6 de julio de 2019

186. El rebaño


Recuerdo un viaje que hice hace muchos (bastantes) años a un pueblo cercano a la costa francesa, un pueblo que aún vive a partir de las actividades primarias de la economía, aunque todavía no explota su potencial con el valor agregado a sus productos del campo.

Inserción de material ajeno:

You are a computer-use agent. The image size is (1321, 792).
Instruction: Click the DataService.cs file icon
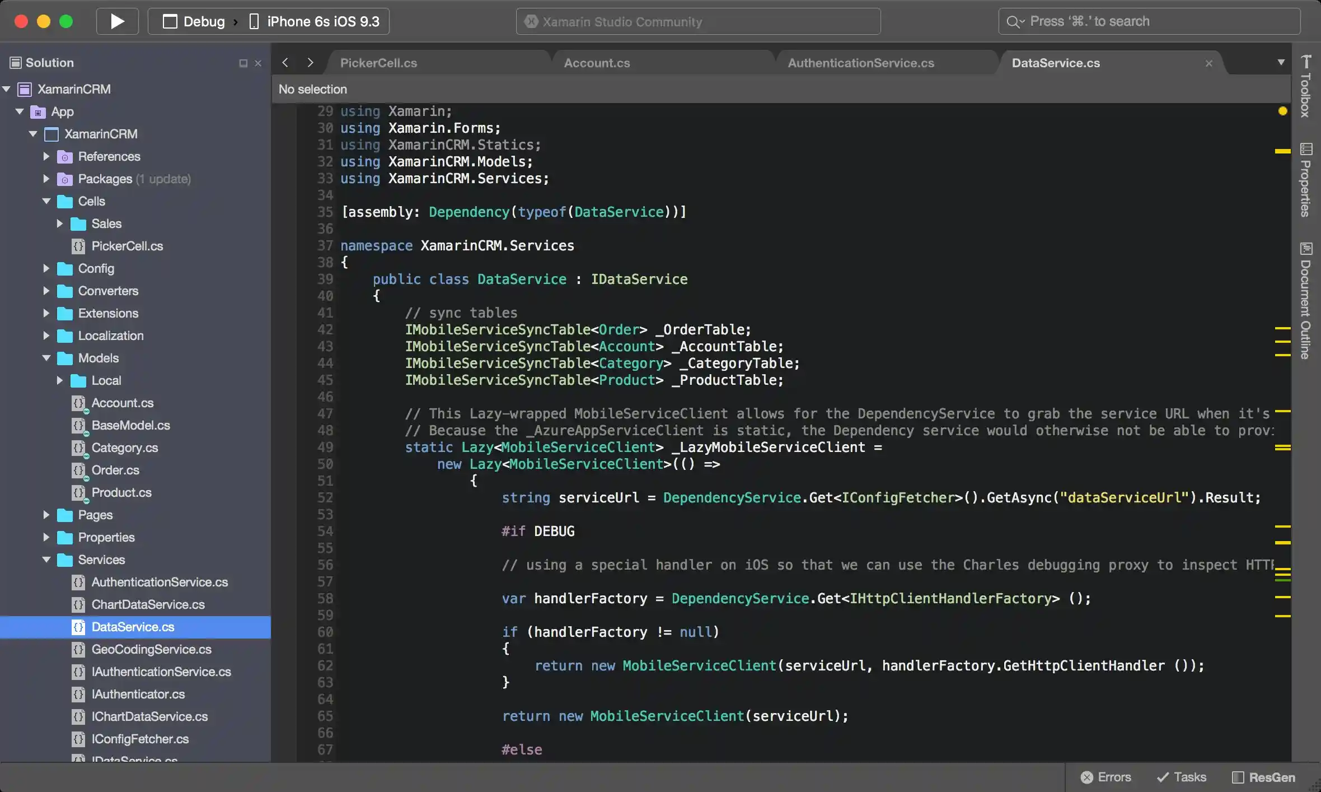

         Si mi memoria no me falla, fue un viaje corto, apenas duraría unos nueve o diez días, pero en ese lapso fueron frecuentes las escenas de hatos ganaderos pastando en las extensas praderas bajo un tibio sol de verano (de un tibio atípico para ser verano cerca de la costa).
         Yo era la acompañante. Lorena me había pedido no dejarla sola en ese viaje de vuelta a su pueblo para el sepelio de su madre. Llegamos una tarde en que las vacas y los borregos corrían en esos prados de un verde intenso que jamás he vuelto a ver, balando alegres de su libertad para correr en kilómetros y kilómetros de pastizales crecidos con las lluvias recientes.
         Lorena acudió a los servicios funerarios y atendió a las formalidades del ritual para recibir a otros familiares, el pésame, las lágrimas, los abrazos y palabras de afecto, solidaridad y sororidad ante la pérdida. Solo yo sabía que era mera formalidad y que Lorena no sentía en lo más profundo la pérdida de quien le había traído al mundo.
         Así transcurrieron los primeros tres días hasta que el nombre de su madre fue inscrito en la lápida colocada sobre la tumba. La mañana del cuarto día, despertamos temprano al tibio sol de verano, nos vestimos y salimos de casa para correr como las vacas en medio de los pastizales, riendo con los brazos abiertos para sentir el aire que se colaba entre los dedos e imaginando que los brazos eran alas que se desplegaban para alzar el vuelo.
         Cansadas de la carrera, nos recostamos en algún punto de esas praderas, entre las vacas, y nos dedicamos a contemplar el cielo y las nubes que pasaban en ligeros movimientos. Ignoro lo que pensaba o sentía Lorena en esos momentos. Me concentré (y lo recuerdo como si fuera ayer) en las vacas, los borregos y las cabras que nos rodeaban pastando a unos metros de nosotras.
         Dos o tres pastores también se habían recostado cerca mientras echaban un ojo a sus rebaños. Y entonces se presentó la epifanía: la humanidad como un rebaño que obedece a líderes que no son líderes, sino custodios que vigilan que el rebaño se mantenga dentro de su campo de visión para seguirle explotando a partir de lo que es capaz de producir.
         Sé que mi reflexión es más sensitiva que lógica o experimental. Nada tiene de científico ver a un rebaño pastar en las praderas y de pronto ser consciente de que ese rebaño es una analogía de la humanidad que vive sometida a los designios que dispone el pastor.
         Huí del rebaño. Me llamaron loca, bestia, bruja, rebelde feminista, falso intento de ser hombre. Y me callé, pero el que calla no siempre otorga. Hay silencios que significan.